● **Task description**
Return all lines of the data in which the string "computer" occurs.

(Dataset Opens)

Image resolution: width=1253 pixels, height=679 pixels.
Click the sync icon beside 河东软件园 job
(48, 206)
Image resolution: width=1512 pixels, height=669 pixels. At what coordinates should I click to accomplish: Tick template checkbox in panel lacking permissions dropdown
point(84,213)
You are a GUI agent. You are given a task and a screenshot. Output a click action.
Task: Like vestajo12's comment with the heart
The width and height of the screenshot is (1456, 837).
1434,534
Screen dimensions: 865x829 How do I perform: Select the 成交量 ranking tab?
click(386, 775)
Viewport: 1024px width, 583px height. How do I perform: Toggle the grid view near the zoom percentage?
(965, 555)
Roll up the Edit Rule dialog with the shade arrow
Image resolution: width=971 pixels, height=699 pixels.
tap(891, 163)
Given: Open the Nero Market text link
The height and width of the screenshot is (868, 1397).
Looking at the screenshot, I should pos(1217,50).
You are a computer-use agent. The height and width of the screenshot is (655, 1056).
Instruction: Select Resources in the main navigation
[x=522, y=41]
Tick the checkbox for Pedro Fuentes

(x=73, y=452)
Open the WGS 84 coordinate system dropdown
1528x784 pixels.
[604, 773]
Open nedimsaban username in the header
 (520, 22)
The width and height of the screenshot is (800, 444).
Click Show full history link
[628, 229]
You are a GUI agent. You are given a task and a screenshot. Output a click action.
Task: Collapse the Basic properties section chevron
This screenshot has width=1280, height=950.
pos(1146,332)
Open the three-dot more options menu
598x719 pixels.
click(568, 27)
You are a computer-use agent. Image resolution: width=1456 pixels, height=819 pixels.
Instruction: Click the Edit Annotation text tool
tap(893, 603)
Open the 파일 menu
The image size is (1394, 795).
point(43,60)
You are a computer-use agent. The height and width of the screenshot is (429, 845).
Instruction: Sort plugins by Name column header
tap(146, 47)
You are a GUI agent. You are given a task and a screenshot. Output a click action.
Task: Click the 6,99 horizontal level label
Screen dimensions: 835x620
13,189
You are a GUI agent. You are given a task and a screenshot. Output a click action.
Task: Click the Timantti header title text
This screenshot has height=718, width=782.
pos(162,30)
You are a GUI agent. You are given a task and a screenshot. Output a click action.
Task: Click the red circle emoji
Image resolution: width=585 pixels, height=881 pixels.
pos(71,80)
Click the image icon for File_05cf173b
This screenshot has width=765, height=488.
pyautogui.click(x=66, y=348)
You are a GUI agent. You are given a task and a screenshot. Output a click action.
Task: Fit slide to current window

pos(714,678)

(Dataset Closes)

● **Solution**
You are a computer-use agent. The height and width of the screenshot is (655, 1056).
You are a computer-use agent. Image resolution: width=1456 pixels, height=819 pixels.
You are a computer-use agent. The height and width of the screenshot is (429, 845).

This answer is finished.